Both Dianne and Joan agreed that, while things are different now than they were 35 years, the goal of putting out a quality product has remained the same over the years, despite the challenges and changes.
Dianne said one of the biggest challenges was when Keith and Jill retired over the past several years.
“The retirement of Keith and Jill was hard for me,” she said. “I had worked with them for such a long time – they had become part of my family. There were adjustments and emotions to deal with.”
Both Dianne and Joan say that working for The Citizen brought them one of the best aspects of their lives: their friendship. Both talk about how their friendship has bloomed over the years, including taking on activities together, travelling and just being there for each other.
“She is the best friend that anyone could have,” Joan said. “She is someone I can confide in and she helps me ‘weather the storms’ at work and outside the office.”

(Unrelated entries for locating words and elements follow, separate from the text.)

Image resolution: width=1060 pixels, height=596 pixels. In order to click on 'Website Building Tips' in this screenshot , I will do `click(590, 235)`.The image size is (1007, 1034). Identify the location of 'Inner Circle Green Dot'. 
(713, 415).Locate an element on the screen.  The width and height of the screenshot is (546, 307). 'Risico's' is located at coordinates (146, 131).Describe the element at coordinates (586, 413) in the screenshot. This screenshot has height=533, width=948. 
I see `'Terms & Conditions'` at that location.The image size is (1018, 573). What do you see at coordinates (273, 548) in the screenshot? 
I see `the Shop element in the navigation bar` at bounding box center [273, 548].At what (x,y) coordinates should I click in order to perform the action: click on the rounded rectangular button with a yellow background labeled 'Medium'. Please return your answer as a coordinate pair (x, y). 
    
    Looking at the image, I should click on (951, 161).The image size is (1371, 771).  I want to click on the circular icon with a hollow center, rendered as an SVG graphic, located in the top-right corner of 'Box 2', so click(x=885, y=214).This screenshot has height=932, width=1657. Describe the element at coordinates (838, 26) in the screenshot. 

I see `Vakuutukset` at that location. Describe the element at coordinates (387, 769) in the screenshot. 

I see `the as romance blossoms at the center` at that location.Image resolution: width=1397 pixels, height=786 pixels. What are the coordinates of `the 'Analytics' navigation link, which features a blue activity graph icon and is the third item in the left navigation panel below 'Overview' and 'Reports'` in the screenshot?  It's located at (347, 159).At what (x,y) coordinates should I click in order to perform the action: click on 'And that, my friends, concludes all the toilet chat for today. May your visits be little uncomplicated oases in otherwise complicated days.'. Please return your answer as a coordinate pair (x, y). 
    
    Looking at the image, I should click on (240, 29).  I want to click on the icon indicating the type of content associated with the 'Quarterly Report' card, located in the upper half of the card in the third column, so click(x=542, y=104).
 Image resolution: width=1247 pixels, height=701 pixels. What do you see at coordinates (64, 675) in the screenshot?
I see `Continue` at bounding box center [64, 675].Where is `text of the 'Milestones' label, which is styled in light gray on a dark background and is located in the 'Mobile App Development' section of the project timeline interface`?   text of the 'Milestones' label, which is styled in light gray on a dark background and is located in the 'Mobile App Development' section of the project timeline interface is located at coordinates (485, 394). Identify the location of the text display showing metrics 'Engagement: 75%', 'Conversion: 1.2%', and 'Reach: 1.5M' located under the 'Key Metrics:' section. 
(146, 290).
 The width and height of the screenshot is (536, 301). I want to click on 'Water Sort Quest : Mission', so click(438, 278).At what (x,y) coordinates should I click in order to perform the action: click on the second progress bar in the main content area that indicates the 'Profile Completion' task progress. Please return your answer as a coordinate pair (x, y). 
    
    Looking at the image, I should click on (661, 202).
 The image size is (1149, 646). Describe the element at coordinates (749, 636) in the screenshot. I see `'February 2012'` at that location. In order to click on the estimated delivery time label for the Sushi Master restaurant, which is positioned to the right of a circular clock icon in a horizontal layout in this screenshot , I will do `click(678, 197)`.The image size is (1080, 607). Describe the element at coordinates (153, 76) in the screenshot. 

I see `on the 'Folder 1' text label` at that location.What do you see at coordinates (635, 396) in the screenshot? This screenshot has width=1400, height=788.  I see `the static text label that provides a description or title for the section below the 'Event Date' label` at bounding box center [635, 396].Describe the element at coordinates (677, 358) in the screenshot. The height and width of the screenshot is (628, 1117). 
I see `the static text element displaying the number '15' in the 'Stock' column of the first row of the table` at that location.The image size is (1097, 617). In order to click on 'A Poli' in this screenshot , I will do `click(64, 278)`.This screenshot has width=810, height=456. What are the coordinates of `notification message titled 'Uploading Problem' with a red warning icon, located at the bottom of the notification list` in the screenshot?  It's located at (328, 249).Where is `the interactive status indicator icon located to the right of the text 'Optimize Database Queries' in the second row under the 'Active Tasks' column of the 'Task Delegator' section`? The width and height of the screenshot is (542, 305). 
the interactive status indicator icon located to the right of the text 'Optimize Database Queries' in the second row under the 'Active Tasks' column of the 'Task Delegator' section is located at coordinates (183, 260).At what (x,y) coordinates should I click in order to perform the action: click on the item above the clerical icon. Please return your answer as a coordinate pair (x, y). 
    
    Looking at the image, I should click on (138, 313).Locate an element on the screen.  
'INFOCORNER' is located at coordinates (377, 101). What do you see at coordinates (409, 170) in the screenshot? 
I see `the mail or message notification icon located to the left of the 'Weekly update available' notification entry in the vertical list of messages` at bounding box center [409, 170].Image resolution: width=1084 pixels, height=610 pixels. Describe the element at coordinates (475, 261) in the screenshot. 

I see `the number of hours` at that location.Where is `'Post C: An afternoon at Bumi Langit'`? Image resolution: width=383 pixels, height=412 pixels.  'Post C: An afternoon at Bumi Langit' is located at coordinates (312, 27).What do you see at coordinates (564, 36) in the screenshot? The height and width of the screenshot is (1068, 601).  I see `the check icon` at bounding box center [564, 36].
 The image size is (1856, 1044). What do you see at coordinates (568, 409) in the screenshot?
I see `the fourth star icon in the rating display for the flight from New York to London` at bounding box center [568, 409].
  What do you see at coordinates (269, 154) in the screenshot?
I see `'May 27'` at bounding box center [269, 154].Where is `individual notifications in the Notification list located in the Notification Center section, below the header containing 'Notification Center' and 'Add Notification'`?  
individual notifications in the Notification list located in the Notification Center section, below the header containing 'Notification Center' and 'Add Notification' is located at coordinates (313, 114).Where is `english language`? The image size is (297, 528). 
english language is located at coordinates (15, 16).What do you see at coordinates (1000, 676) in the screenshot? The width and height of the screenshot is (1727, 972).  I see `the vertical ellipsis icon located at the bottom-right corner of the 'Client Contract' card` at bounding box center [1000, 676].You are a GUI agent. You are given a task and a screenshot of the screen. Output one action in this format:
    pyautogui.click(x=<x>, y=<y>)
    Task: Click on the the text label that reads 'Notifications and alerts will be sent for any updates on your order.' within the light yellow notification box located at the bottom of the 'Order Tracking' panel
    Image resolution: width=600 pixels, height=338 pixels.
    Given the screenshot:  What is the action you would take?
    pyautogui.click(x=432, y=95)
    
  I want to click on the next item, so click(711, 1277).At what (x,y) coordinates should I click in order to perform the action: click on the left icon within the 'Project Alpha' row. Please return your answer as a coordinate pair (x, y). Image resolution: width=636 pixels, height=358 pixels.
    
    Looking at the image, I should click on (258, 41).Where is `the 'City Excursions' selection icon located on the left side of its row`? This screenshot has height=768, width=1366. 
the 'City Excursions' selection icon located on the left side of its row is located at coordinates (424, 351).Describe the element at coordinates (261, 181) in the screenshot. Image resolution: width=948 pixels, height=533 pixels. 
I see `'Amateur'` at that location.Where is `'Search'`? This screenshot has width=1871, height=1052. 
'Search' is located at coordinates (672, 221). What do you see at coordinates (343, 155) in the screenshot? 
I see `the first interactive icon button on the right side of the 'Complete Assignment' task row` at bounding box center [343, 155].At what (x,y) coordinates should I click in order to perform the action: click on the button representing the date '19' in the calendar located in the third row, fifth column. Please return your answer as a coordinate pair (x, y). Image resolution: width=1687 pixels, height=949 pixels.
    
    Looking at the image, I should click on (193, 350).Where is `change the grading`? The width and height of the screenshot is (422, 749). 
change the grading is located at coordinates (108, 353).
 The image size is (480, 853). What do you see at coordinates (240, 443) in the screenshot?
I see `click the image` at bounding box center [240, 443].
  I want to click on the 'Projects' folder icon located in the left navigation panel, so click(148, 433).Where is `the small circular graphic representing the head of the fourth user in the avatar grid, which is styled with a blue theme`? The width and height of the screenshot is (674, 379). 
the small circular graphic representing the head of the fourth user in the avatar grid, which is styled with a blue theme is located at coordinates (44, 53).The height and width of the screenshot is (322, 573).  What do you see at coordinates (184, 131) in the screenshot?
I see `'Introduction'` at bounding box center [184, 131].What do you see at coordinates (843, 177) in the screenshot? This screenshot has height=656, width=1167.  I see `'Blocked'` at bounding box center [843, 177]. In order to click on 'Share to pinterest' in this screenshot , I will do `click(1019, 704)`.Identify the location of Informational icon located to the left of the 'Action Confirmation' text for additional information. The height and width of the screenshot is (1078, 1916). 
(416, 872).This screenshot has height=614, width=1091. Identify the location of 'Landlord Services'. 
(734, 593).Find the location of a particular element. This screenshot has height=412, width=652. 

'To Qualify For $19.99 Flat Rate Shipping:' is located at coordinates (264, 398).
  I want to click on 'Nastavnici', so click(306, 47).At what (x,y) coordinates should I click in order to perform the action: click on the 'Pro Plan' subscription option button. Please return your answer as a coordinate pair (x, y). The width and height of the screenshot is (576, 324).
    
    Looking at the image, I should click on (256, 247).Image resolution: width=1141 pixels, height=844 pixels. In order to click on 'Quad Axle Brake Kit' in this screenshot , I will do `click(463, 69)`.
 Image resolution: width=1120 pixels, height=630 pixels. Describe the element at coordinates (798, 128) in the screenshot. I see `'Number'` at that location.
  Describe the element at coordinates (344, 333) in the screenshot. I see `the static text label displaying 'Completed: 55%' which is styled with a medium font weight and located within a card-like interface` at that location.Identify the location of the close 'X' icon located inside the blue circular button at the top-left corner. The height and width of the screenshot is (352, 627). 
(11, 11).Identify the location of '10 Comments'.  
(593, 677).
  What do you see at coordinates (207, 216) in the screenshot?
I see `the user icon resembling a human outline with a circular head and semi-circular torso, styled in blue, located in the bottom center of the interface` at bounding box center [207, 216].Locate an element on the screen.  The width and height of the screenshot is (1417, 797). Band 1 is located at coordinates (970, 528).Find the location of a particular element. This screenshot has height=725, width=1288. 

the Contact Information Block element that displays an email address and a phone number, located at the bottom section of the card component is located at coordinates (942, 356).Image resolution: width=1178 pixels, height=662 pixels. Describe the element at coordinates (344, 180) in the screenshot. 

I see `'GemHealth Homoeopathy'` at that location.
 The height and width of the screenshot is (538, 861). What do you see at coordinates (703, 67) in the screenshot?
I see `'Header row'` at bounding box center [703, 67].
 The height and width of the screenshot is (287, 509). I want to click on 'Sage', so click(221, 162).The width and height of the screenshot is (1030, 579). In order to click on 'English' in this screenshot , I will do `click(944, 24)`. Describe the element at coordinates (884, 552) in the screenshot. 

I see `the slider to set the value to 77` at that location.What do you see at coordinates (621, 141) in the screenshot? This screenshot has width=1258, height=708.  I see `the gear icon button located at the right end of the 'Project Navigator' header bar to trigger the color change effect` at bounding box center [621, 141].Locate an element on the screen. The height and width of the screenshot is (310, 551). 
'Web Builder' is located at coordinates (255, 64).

“Joan and I have gone through a lot of ups and downs in our lives, and I’m sure there are more to come,” Dianne said. “The love and support we have for each other will get us through it. I’m thankful for her every day.”
Both said they plan on staying at The Citizen for the future as long as they can continue to do the jobs they love. Dianne says the job gives her purpose after the passing of her husband Paul while Joan says that, throughout it all, North Huron Publishing Company is a family and she’s grateful to have a job she loves.